Cliches come to mind all too easily when one thinks of Worcestershire.
“Too good for Division Two, not good enough for Division One,” conclude some pundits as they ponder the county’s five promotions and five relegations in 13 seasons.
“A good young side,” say others as they praise New Road’s academy coach, Elliot Wilson.
Which is all very well but anyone thinking of suggesting these lines to Joe Leach this summer should hope Worcestershire’s captain is in his usual courteous mood.
Leach, you see, has had enough of glib judgments – and far more than enough of hearing his team dismissed as a yo-yo side.
“We want to play our cricket in a way that will be sustainable in Division One,” he said. “I thought we had more than enough quality to stay up last year but we had only ourselves to blame we got relegated.
“We put ourselves in positions to win games but then didn’t show the quality or have the luck to see them through.
“Over 14 games you reap what you sow.”
And so Leach’s men must aim to win one of the three promotion spots on offer this season. That will not be straightforward in a division full of ambitious teams, but even if they succeed, their skipper will set high goals for the following years.
“My pet hate is people describing us as a good young side,” he said. “The core of the team is experienced and then we have a group of us who are in our mid to late 20s and after that we have some exceptional young talent.
“Yes, it is a feather in the club’s cap that we are described as a fine young team but this is the sort of side that could match what Surrey or Yorkshire produced when they came out of Division Two.”
Leach had plenty of time to ponder future strategy in 2018.
A stress fracture ended his season in mid-June and he had to watch Worcestershire suffer relegation before seeing them win the T20 Blast at Edgbaston in September.
“I had to learn to be a better watcher than I used to be,” he admitted.
“The first game I missed was the Royal London semi-final against Kent and I was just shocking. I was pacing around the changing-room, jumping up and down, and I probably didn’t help my back much.
“But I learned to detach myself a little more as time passed.”
This spring, though, having completed a full winter training programme, Leach and first-team coach, Alex Gidman, are plotting a defence of the white-ball trophy while taking the first step on a climb to the top of English cricket.
“It’s going to be a really tough division,” he conceded. “People have become quite blasé about our ability to bounce back after relegation but that is not always a given.
“I don’t think you can discount any of the ten counties in the second tier.
“Some that have struggled have made changes and everyone knows this is the best opportunity they’ll get to win promotion in the short term.”

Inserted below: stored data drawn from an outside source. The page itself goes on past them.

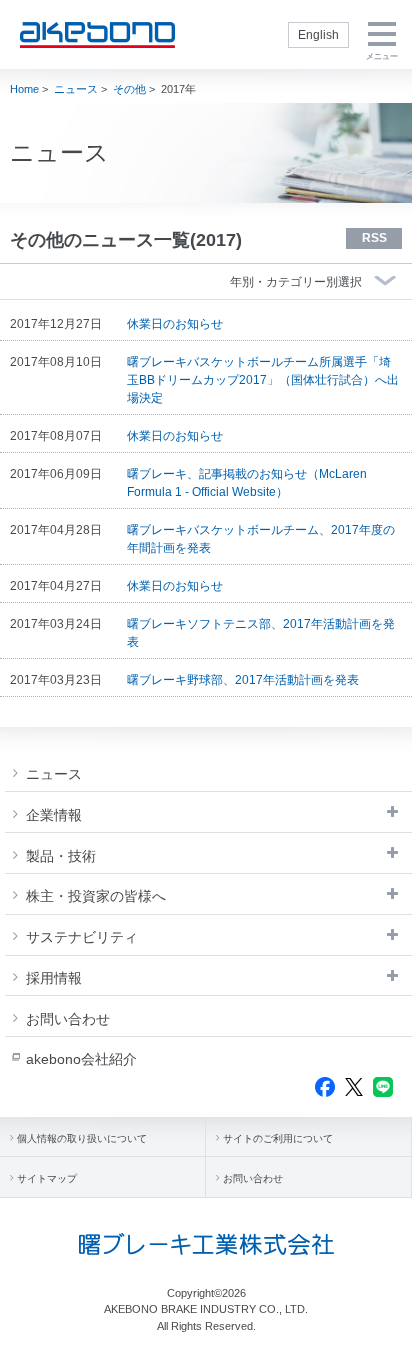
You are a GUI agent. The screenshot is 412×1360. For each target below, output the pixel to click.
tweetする (354, 1087)
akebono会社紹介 (81, 1059)
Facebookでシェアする (325, 1087)
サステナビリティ (82, 937)
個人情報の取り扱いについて (82, 1138)
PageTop (382, 1337)
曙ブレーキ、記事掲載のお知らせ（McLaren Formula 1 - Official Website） (247, 483)
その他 (129, 89)
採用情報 (54, 978)
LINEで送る (383, 1087)
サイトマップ (47, 1178)
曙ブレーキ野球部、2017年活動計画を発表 (243, 680)
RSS (374, 238)
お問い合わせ (68, 1019)
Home (24, 89)
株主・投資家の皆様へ (96, 896)
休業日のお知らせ (175, 324)
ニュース (76, 89)
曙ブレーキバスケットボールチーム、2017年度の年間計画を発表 (261, 539)
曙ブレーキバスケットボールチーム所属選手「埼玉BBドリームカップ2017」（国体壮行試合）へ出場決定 (263, 380)
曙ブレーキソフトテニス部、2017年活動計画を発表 (261, 633)
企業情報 (54, 815)
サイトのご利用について (278, 1138)
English (318, 35)
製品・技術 (61, 856)
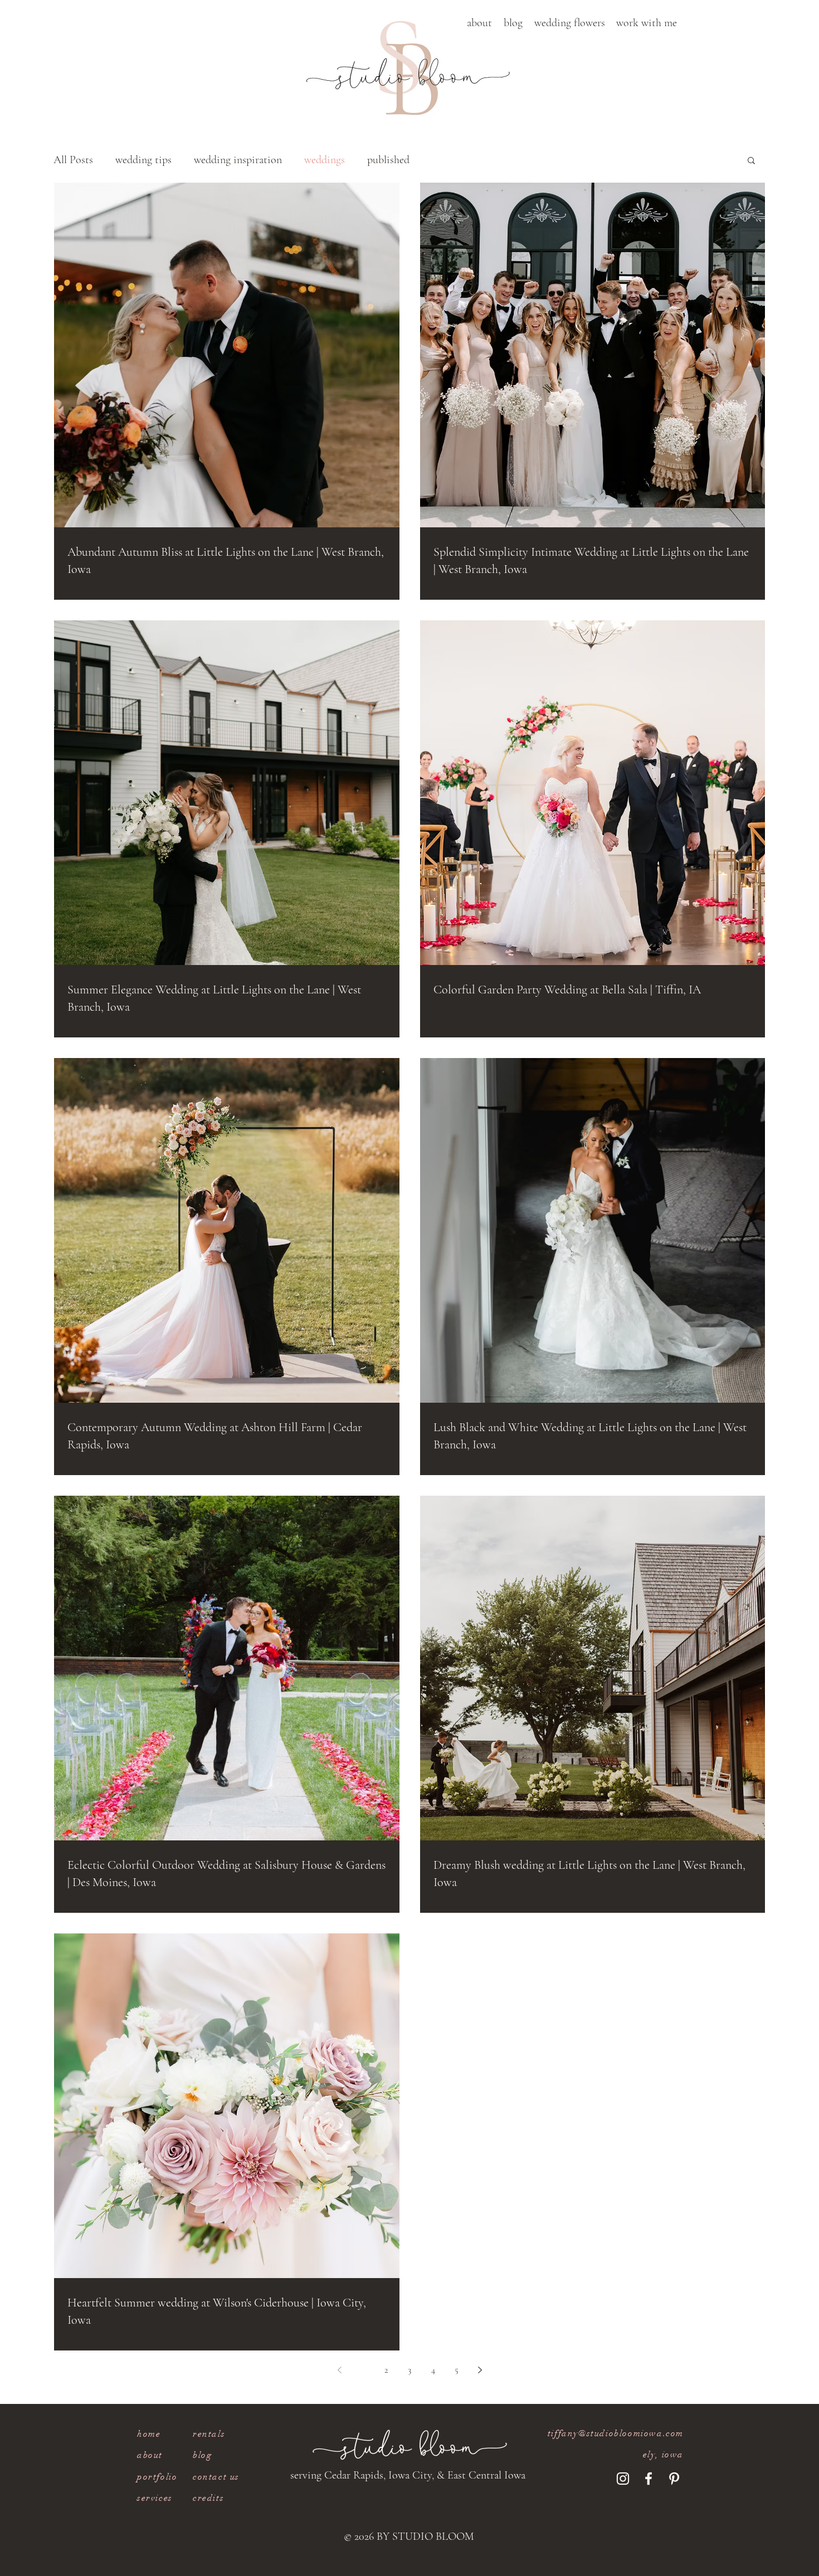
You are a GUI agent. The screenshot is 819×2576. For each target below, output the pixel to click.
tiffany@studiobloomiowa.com (616, 2433)
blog (202, 2455)
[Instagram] (623, 2478)
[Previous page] (339, 2370)
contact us (216, 2476)
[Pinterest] (674, 2478)
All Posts (73, 159)
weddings (324, 159)
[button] (479, 23)
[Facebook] (648, 2478)
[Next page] (480, 2370)
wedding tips (143, 159)
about (150, 2455)
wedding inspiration (238, 159)
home (148, 2434)
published (388, 159)
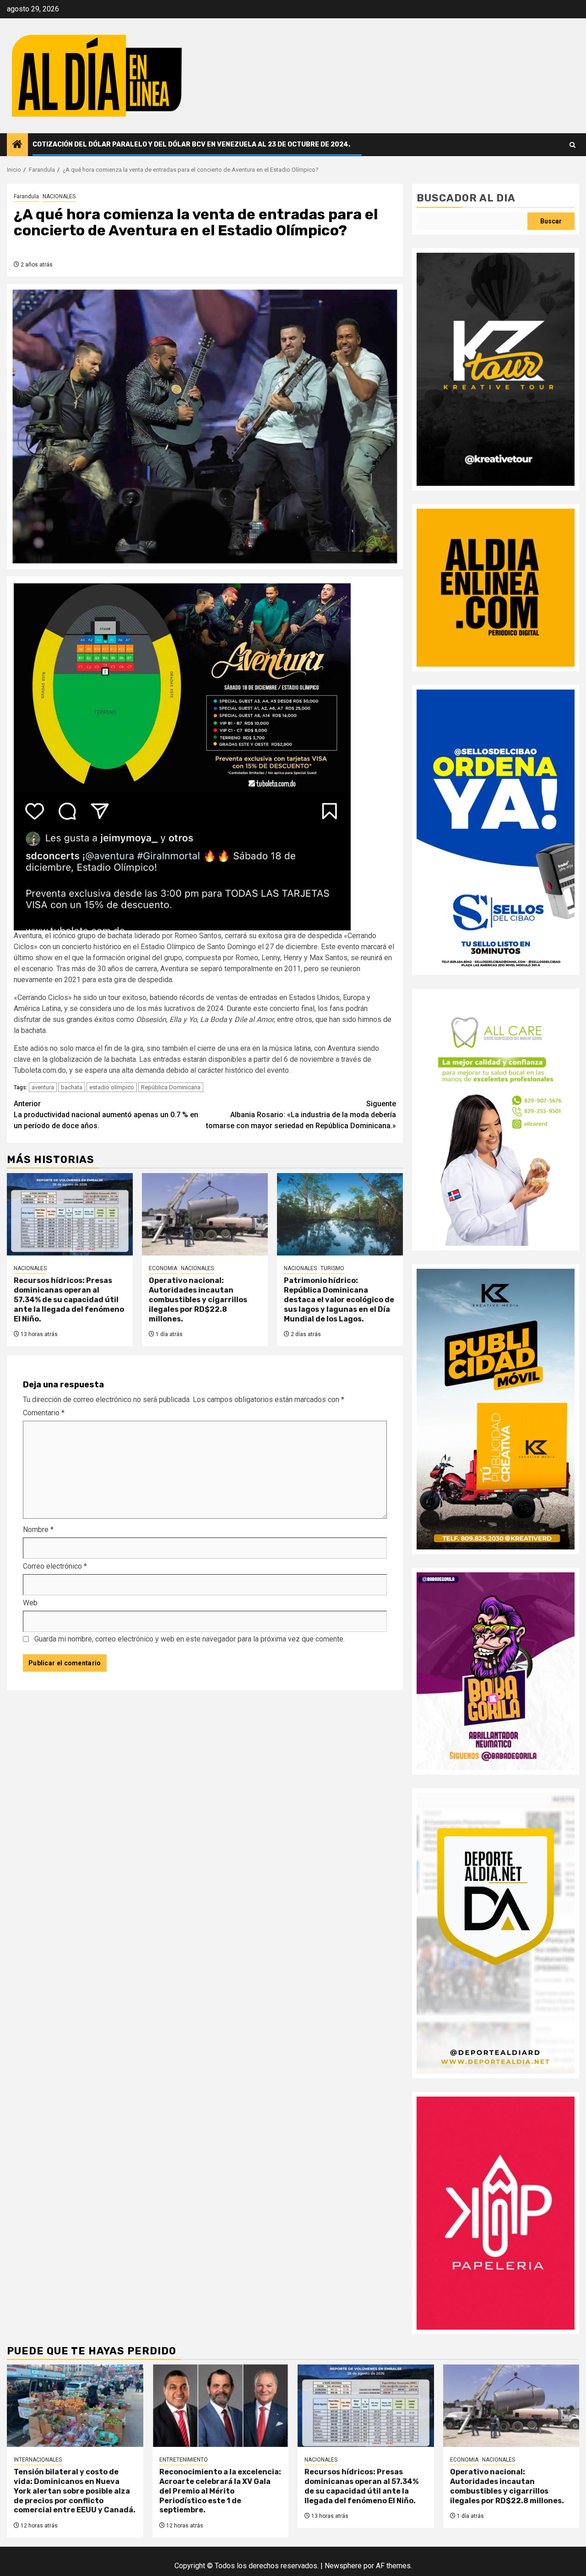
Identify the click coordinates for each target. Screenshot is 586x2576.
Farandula (26, 196)
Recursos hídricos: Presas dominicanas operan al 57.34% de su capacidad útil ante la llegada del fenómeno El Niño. (69, 1299)
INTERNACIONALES (38, 2459)
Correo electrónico (55, 1566)
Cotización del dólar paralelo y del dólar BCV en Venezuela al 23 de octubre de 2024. (191, 144)
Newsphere (343, 2565)
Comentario (44, 1412)
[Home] (17, 145)
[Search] (572, 145)
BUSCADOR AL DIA (466, 198)
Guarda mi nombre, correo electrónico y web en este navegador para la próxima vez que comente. (189, 1639)
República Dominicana (171, 1087)
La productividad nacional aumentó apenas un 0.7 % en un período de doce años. (106, 1114)
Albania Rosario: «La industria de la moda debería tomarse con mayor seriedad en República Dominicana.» (301, 1114)
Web (30, 1602)
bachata (71, 1087)
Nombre (38, 1529)
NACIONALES (59, 196)
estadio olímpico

At the same time, Worcestershire are likely to be installed alongside Lancashire, Middlesex and Sussex among the favourites to finish in the top three, a judgment based to some degree on the quality of cricketers like Ed Barnard (49 wickets and 516 runs last season), Josh Tongue (40 wickets in 11 Championship games) and Tom Fell (652 runs).
“Ed’s played three full Championship seasons and if you’ve done that, you’re getting towards being an experienced county professional,” Leach pointed out.
“Josh has had two years and there are guys who have had exposure to Division One cricket before they might have done because of injuries.”
Leach may be thinking of fast bowlers like Dillon Pennington, 19, whose duel with Kane Williamson at Scarborough was a highlight of last season.
Even when reminded of those few overs, though, Worc-estershire’s skipper considers their wider impact.
“It was good because we have a group of four or five 18-22-year-old seamers who are driving each other to get better,” he said.
“Seeing Dillon have that battle with Kane will make bowlers like George Scrimshaw, Pat Brown or Adam Finch want the same sort of headlines.
“The bigger counties often have a battery of seam bowlers and it’s important for us to have a good-sized squad. That helps to make sure our young fast bowlers are exactly that: fast. You need people coming into the squad who are hungry and fresh.”
But, however hungry Pennington and his mates are in April, they may not match the appetite of their captain.
Leach is intent that the most frustrating season of his career will be followed by one of the most satisfying. It is probably unwise to bet against it.